Extrait du document:
La défense de l’environnement est quelque chose d’essentiel et de fondamental tant nous mesurons chaque jour notre devoir de responsabilité vis-à-vis des générations futures.
J’ai déjà écrit à plusieurs reprises sur les cinq dettes que nous léguons à nos enfants et petits-enfants : dette publique, dette sociale, dette générationnelle, dette Covid et dette environnementale.
J’entends bien la volonté du Président de la République de vouloir répondre aux aspirations d’une partie de l’opinion publique, et notamment de nombre de nos jeunes concitoyens sur ces questions. Il a voulu l’incarner avec la Convention Citoyenne sur le Climat, initiative louable et sympathique, mais qui par sa tournure devient un dangereux précédent.
Pour ma part, en tant que parlementaire ou élu local, j’ai toujours défendu une action volontariste et non dogmatique en la matière.
Certains se sont interrogés sur le fait du pourquoi les commissions environnement de l’Assemblée nationale et du Sénat, seraient-elles moins légitimes et compétentes, que des citoyens « tirés au sort », pour aborder ces questions et faire des propositions ?
Ce qui a choqué, c’est l’exigence de certains membres de cette convention que toutes leurs propositions soient reprises et ce qui a surpris, c’est que le Président de la République tombe dans ce piège, en s’engageant à reprendre à la quasi-totalité des points débattus par une assemblée respectable, certes, mais pas élue démocratiquement.
Je ne vais pas revenir sur l’ensemble de ces propositions dont, du reste, un certain nombre sont de bons sens et font consensus.
Je voudrais m’attarder avec vous sur la proposition clé de modification de l’article premier de notre Constitution qui s’est traduit par un projet de loi constitutionnelle adopté par l’Assemblée nationale le 16 mars dernier. Celui-ci est très court et son intitulé stipule : « Après la troisième phrase du premier alinéa de l’article 1er de la Constitution, est insérée une phrase ainsi rédigée : « Elle garantit la préservation de l’environnement et de la diversité biologique et lutte contre le dérèglement climatique. » ».
Dans la hiérarchie des normes de notre Constitution, avec le mot « garantit », nous prenons le risque que la préservation de l’environnement prenne le pas sur les autres normes comme le caractère un et indivisible de notre République, son caractère laïque, démocratique et social.
Je suis consterné et effaré par une telle perspective. Le 28 février 2005, je n’avais pas voté le principe de précaution craignant (avec du recul à juste titre) que le caractère là-aussi louable et sympathique de la mesure proposée risquerait d’avoir de terribles conséquence. Nous avons vite vu les tristes effets (renvoyer à pérégrinations précautions).
Avec cette modification de la Constitution, c’est la même chose puissance dix. Nous prenons le risque d’aller vers une judiciarisation extrême de notre société et une multiplication exponentielle des contentieux.
Au nom de la garantie de préservation de l’environnement, tout citoyen pourra attaquer toutes décision d’un maire, d’une collectivité, de l’État sur tout projet d’intérêt collectif (une route, une école, un hôpital,…) pour le fait que, selon lui, il ne respecte pas cette garantie.
L’opportunité des projets ne sera in fine plus décidée par les élus mais par les juges. Pire encore, par le mécanisme de la QPC (Question prioritaire de constitutionnalité), c’est tout notre socle de lois, et avancées démocratiques et sociales qui pourrait être complètement déstabilisé avec toutes les funestes conséquences que cela va engendrer.
Je suis consterné que l’Assemblée nationale a, à une large majorité, adopté ce texte, cette folie juridique, au seul motif que c’était « un engagement du Président de la République » pour les uns ou politiquement correct, ou tendance, pour les autres
Montesquieu disait qu’il faut voter des lois « la main tremblante ». Pour la loi fondamentale, ce devrait être la main très très tremblante. Pour ma part, ma main n’a pas tremblé et c’est sans états d’âmes, même s’il a été modifié et assoupli par le Sénat, que j’ai voté contre ce dangereux projet de loi constitutionnelle.

Exercices:
(1) Imprimez le passage de l'extrait allant de « J’entends bien la » à « un dangereux précédent. ».
(2) D'après l'extrait, quelles sont les cinq dettes léguées aux enfants et petits-enfants ?
(3) Traduisez en anglais la phrase suivante de l'extrait : « L’opportunité des projets ne sera in fine plus décidée par les élus mais par les juges. »
Veuillez vous fonder exclusivement sur l'extrait ci-dessus.

Extraits de données:

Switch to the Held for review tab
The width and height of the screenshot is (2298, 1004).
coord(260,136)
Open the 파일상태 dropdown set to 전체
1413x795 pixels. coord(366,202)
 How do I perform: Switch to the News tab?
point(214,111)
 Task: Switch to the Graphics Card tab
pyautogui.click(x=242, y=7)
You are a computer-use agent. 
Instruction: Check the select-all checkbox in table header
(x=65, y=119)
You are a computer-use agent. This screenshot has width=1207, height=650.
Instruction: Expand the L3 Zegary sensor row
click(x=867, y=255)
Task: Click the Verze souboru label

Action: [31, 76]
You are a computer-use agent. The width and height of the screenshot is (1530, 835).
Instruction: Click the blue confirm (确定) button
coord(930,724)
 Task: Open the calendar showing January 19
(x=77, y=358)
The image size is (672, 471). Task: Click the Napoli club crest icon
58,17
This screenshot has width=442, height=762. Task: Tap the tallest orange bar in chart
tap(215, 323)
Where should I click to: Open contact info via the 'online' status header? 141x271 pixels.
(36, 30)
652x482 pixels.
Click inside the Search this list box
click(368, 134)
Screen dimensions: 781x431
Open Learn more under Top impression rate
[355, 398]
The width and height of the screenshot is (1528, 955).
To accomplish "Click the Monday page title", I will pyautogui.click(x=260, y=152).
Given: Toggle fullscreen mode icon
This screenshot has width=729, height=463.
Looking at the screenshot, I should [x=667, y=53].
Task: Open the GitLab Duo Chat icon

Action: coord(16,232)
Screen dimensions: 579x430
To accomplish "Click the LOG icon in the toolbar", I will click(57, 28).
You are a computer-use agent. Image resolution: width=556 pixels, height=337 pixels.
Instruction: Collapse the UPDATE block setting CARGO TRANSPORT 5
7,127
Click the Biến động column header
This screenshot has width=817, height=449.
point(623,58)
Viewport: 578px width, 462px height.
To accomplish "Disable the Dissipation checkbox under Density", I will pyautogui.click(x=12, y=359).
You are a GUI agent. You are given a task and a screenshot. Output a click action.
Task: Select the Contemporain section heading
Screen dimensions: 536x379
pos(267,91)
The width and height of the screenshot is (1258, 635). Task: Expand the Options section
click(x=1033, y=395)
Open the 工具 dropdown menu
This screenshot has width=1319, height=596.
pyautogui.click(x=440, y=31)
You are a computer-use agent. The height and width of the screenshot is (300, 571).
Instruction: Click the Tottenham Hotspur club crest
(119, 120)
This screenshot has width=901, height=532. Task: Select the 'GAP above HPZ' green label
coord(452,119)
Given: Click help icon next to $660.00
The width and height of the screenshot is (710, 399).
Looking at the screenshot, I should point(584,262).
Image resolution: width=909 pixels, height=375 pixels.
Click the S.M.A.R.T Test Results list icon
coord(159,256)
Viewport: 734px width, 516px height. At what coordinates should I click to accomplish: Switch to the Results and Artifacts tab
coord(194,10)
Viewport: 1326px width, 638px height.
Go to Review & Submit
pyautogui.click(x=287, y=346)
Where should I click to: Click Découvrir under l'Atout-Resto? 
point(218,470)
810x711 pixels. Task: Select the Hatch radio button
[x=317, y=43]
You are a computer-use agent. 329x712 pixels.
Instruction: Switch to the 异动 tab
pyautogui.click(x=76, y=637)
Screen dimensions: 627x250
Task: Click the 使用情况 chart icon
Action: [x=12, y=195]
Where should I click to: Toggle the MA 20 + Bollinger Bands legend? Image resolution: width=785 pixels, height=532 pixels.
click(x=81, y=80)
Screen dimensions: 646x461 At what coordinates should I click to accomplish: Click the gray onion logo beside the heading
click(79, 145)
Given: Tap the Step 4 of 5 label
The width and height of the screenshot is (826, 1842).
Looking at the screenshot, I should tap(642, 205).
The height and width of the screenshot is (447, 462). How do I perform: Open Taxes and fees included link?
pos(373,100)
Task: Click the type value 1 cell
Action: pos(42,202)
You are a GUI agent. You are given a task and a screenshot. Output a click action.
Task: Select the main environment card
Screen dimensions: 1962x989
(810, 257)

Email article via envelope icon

Corrigé des exercices:
(1)
J’entends bien la volonté du Président de la République de vouloir répondre aux aspirations d’une partie de l’opinion publique, et notamment de nombre de nos jeunes concitoyens sur ces questions. Il a voulu l’incarner avec la Convention Citoyenne sur le Climat, initiative louable et sympathique, mais qui par sa tournure devient un dangereux précédent.

(2) Dette publique, dette sociale, dette générationnelle, dette Covid et dette environnementale.

(3) In the end, the merits of projects will no longer be decided by elected officials but by judges.